They even looked like many of the ones around here. Average age 70; full makeup and neat, easily-managed haircuts; sensible shoes for navigating the cobbles, liver-spotted hands grasping the large straw baskets filled with vegetables and probably "a nice bit of fish".
The men, legs turned from the table, read their day-old Telegraphs and Times, no doubt itching to get home and solve the crossword.
Later that day, in a village a few miles further away, my curiosity as to Aveyron expat life got the better of me and I started to chat to two couples who'd come for dinner in my hotel.
The countryside here is very different from my own. Densely forested, slashed by the famous gorges; its perched towns ravaged through centuries of religious wars and royal campaigns against heresy and treachery.
It's an area filled in the summer with both French and foreign tourists seeking active, outdoors holidays, and the narrow, ancient streets are frequently clogged with the huge campervans beloved of the Dutch and the Germans.
It's an area I discounted on my house search, having spent one night in SaintAntonin-Noble-Val in a chambre d'hotes backing on to the monstrous slab of stone forming the gorge. Life sapped from me at the constant brooding presence - a melancholic memento mori of which I have no need.
Anyway, my animated fellow diners, obviously quite thrilled to have new blood to engage, tried hard to answer my questions but, beyond the obvious, had little or no insights into either the history or the lay of their chosen land.
Their knowledge was of the kind found in any tourist office with no insider tips on "secret" treasures.
Yet both couples retired here more than 10 years ago. So I turned to their lives and sought out the rhythms of their days and years.
A picture emerged of lives lived in a foreign country but detached from it. Lives lived within a security shield of comforting reminders of "home".
When they close the shutters of their houses they retreat to all they really love: British TV, Radio 4, cups of tea, Skyping the grandchildren, planning the next dinner party.
Few, if any of their French farmer neighbours have ever crossed the threshold and, in the wilds outside, the sound of the chasse elicits shudders.
They favour Ukip and Farage, but can't name the contenders for the leadership of UMP to battle Hollande.
They admit to sympathy with Marine Le Pen and her stance on immigrants.
They make no tax returns because they don't work in France, and anyway they keep "an address" belonging to their daughter so they're not really here.

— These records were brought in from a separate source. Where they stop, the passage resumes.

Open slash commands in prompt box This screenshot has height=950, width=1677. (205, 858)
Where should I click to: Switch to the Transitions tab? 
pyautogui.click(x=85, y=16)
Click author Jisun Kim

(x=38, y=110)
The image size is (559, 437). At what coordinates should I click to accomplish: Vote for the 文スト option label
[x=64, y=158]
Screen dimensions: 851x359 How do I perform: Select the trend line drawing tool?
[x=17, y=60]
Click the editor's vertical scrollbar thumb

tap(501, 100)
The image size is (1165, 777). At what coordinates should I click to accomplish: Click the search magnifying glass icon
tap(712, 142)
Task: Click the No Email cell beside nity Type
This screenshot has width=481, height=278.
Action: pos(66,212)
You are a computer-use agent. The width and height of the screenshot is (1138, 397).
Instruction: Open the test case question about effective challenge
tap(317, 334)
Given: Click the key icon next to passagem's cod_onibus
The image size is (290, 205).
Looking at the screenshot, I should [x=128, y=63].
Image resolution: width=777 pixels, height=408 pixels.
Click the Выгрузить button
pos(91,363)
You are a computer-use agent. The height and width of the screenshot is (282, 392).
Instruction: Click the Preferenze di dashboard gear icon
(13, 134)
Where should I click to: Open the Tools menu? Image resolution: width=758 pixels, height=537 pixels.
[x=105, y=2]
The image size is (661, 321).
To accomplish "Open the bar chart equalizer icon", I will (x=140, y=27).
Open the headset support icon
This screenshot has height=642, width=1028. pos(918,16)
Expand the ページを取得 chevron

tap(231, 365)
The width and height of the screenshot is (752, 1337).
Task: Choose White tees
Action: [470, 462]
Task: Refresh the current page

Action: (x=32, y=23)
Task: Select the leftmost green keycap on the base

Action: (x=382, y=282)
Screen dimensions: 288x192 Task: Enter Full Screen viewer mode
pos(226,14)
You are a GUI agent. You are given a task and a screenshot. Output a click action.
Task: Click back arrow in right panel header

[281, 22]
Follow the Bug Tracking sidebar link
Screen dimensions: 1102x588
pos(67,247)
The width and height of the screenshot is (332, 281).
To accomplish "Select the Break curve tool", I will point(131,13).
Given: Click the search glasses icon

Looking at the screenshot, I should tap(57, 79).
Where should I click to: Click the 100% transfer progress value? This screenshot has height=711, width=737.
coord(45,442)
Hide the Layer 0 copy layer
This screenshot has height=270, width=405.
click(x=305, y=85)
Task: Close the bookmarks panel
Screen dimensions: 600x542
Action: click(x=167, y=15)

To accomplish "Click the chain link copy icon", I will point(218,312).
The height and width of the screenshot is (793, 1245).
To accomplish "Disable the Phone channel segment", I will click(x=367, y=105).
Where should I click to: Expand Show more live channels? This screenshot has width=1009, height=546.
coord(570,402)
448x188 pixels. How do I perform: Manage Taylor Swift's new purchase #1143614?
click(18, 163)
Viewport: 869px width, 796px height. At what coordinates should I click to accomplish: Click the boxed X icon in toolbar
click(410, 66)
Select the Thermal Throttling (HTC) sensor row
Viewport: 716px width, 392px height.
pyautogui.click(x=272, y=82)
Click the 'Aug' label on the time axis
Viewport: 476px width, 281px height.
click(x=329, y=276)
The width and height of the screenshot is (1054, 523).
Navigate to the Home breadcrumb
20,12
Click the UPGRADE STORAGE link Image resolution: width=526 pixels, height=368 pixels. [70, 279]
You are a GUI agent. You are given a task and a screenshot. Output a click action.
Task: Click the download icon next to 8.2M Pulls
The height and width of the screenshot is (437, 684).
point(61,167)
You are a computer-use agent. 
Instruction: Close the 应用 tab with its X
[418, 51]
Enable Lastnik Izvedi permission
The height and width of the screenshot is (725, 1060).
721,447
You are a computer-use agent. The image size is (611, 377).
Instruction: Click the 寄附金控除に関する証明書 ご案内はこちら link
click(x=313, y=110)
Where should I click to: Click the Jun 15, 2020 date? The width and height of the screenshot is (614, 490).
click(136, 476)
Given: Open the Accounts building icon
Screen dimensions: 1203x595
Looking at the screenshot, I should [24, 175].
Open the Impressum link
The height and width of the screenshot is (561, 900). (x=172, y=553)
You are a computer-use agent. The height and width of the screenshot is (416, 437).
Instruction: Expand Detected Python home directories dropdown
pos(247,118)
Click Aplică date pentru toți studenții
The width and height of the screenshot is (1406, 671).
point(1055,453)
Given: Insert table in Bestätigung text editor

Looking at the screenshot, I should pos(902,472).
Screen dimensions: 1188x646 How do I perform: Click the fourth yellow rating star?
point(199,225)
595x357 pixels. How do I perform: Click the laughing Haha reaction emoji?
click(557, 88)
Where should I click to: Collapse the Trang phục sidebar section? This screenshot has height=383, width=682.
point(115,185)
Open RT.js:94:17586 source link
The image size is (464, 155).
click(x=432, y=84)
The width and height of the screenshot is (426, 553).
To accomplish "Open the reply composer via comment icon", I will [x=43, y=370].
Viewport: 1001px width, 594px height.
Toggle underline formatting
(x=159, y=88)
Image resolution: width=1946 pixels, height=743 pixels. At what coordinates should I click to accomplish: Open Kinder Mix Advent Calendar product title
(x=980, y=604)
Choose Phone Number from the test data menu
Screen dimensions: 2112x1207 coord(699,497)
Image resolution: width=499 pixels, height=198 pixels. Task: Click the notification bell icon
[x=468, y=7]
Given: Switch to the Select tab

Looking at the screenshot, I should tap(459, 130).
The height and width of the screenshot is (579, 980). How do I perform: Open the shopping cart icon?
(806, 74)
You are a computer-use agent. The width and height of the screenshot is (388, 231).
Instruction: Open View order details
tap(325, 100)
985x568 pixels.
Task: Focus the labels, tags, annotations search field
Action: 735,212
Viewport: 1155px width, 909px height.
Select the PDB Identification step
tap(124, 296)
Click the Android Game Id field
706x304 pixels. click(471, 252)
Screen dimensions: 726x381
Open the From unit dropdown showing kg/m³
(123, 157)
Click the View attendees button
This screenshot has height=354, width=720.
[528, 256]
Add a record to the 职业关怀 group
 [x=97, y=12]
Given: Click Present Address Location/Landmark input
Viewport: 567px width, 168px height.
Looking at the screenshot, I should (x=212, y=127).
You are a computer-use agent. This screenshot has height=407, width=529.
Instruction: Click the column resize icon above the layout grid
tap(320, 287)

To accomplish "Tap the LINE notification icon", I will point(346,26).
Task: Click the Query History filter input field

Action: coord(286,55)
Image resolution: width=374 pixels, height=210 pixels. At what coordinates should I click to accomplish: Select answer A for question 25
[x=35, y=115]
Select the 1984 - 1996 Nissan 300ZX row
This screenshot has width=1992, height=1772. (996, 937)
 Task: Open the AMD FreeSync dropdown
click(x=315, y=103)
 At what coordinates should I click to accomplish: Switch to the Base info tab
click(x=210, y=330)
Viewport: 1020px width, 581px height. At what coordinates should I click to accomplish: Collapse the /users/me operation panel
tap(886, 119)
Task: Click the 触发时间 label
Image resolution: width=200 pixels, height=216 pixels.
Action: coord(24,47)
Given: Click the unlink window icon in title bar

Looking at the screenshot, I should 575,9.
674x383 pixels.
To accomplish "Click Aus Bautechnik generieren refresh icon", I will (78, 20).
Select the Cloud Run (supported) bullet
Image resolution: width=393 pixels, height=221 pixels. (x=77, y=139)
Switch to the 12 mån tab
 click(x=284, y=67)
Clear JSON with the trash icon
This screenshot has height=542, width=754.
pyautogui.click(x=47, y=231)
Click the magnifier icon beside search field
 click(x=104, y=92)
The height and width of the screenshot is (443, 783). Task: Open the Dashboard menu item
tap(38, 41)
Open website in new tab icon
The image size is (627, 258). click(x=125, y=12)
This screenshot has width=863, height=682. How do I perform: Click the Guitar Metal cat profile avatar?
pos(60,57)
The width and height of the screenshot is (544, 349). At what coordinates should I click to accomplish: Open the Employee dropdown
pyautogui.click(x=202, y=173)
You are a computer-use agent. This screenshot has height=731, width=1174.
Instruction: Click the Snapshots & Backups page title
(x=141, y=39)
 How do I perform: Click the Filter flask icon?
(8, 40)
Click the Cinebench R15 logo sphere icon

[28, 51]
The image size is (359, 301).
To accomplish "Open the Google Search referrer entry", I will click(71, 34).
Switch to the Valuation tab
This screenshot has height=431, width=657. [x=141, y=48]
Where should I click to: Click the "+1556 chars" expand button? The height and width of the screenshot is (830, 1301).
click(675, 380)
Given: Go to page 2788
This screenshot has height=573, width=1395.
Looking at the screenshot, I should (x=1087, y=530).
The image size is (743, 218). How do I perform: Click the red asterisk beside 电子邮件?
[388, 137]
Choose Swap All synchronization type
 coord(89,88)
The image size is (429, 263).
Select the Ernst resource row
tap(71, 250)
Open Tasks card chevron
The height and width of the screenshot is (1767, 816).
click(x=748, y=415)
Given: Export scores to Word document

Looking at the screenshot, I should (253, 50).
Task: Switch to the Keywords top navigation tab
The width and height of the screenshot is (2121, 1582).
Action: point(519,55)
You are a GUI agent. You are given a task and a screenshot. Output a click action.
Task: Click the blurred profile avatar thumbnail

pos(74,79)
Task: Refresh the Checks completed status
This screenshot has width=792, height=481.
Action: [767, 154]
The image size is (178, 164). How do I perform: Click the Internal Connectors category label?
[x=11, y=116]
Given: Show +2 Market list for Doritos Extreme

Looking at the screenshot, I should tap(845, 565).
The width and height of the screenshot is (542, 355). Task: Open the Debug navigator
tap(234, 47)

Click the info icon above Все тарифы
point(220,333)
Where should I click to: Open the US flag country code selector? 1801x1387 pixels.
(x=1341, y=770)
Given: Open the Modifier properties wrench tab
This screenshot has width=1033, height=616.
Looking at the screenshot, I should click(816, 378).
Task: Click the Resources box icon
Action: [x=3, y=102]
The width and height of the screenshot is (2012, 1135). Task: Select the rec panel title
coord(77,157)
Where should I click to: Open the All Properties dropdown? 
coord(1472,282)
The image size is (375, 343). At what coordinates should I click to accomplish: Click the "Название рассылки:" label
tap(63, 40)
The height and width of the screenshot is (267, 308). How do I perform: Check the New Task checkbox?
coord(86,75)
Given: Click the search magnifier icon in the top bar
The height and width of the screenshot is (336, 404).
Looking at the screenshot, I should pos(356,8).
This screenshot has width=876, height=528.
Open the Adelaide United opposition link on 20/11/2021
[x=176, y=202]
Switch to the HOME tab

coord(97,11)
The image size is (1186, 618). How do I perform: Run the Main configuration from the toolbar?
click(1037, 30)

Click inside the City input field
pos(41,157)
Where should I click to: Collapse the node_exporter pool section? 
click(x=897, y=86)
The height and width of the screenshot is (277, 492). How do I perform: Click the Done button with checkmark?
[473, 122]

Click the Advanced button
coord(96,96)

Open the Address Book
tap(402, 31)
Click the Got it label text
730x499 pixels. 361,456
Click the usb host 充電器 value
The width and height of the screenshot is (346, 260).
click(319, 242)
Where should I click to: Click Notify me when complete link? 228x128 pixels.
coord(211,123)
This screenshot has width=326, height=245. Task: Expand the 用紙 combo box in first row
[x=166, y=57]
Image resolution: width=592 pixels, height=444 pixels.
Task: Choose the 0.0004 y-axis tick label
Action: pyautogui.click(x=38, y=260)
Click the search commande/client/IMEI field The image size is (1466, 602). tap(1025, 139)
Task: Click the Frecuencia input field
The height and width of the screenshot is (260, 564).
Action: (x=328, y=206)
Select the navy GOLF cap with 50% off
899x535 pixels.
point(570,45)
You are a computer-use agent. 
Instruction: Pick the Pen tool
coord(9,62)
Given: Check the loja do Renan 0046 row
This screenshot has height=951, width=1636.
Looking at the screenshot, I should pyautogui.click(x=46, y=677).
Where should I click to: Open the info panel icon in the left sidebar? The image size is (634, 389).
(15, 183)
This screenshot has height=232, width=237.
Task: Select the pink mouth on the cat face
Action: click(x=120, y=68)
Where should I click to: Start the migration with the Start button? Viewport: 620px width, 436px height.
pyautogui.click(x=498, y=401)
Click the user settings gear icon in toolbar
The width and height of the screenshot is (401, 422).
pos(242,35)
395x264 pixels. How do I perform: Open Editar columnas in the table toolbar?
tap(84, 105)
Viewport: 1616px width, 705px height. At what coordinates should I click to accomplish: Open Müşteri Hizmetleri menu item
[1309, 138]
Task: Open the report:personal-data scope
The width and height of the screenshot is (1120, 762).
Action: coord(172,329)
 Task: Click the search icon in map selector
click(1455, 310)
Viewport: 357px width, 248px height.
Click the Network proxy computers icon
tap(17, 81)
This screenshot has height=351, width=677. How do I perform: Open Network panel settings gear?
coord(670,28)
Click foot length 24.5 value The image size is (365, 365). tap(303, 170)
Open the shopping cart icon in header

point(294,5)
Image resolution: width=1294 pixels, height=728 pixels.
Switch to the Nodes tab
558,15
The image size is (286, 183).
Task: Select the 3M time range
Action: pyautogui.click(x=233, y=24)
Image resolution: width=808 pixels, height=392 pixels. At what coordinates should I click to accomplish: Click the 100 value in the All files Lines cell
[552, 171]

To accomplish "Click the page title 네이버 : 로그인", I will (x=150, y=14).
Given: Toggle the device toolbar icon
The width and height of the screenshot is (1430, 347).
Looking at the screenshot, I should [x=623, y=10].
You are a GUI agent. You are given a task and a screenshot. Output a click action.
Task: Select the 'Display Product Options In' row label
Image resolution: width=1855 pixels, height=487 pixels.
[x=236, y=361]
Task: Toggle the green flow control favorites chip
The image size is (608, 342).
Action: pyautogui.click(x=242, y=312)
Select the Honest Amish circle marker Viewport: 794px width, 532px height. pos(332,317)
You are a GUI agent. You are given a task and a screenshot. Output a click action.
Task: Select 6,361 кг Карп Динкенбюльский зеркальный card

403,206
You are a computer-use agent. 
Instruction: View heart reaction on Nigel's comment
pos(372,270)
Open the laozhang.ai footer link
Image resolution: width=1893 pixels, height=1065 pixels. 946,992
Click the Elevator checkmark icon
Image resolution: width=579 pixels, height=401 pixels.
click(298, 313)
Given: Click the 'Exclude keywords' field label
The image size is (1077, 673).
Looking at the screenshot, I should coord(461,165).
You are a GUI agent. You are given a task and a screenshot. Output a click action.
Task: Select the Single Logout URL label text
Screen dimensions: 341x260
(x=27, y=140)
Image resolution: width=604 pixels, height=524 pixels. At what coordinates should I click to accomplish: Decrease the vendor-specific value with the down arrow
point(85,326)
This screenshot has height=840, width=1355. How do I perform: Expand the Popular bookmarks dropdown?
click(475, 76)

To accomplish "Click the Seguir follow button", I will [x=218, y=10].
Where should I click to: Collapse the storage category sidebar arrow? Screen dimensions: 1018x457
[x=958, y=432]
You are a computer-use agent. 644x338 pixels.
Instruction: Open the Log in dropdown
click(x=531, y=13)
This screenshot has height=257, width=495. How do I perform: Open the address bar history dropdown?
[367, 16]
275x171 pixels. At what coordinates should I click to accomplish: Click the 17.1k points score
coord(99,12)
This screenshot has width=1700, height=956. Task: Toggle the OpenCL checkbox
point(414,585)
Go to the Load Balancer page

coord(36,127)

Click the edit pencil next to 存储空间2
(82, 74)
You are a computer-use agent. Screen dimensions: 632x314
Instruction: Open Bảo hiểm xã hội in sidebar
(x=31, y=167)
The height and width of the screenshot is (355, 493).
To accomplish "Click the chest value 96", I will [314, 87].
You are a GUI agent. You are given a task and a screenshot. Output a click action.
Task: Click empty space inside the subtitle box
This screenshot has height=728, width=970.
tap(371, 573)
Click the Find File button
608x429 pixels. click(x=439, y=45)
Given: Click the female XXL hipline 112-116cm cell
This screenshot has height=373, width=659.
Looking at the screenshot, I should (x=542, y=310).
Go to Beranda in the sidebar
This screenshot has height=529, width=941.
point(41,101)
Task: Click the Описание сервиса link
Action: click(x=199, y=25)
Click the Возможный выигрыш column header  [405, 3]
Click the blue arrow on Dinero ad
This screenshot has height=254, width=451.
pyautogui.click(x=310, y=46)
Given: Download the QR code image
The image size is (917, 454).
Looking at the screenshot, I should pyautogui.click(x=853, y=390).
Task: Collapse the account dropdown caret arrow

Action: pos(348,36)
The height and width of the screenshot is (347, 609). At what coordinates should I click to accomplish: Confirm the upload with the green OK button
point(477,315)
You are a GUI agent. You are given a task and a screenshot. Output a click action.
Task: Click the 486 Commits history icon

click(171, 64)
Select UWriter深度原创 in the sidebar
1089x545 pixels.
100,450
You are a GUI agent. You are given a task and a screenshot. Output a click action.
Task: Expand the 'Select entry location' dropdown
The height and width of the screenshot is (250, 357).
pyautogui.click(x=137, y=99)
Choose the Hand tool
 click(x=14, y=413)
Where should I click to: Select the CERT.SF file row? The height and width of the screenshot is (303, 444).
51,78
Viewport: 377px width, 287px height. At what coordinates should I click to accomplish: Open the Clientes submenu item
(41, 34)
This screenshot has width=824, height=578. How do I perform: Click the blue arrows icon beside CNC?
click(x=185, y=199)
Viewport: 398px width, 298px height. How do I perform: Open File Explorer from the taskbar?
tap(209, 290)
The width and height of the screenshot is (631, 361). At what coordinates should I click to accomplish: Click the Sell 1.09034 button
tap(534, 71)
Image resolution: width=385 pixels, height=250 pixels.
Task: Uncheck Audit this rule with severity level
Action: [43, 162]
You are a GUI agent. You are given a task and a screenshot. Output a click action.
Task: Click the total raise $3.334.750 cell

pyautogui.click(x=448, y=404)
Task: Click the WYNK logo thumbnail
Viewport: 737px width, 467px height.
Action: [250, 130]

They gave up on the language after a year of lessons and know a "lovely woman" who deals with any official letters.
When they left, they attempted to kiss me and fervently wished I lived near them. I can be lyingly charming.
I ordered an Armagnac. All became clear. After a certain age, not all, but many of the Brit expats are a tribe.
They seek only each other, or rather those of their perceived class, and while they rhapsodise about the food and the culture they would rather be in the Cotswolds but can't afford it.
In truth am I any better? I couldn't live without Sky, I love oven chips, I find French food mainly merde and I came here because it was (then) cheap.
I am better than them, though. I speak French. I have French friends. I understand the politics. I'm legally here. Many of the expats ignore me because of this column. And I'll never, ever do a "kitchen supper".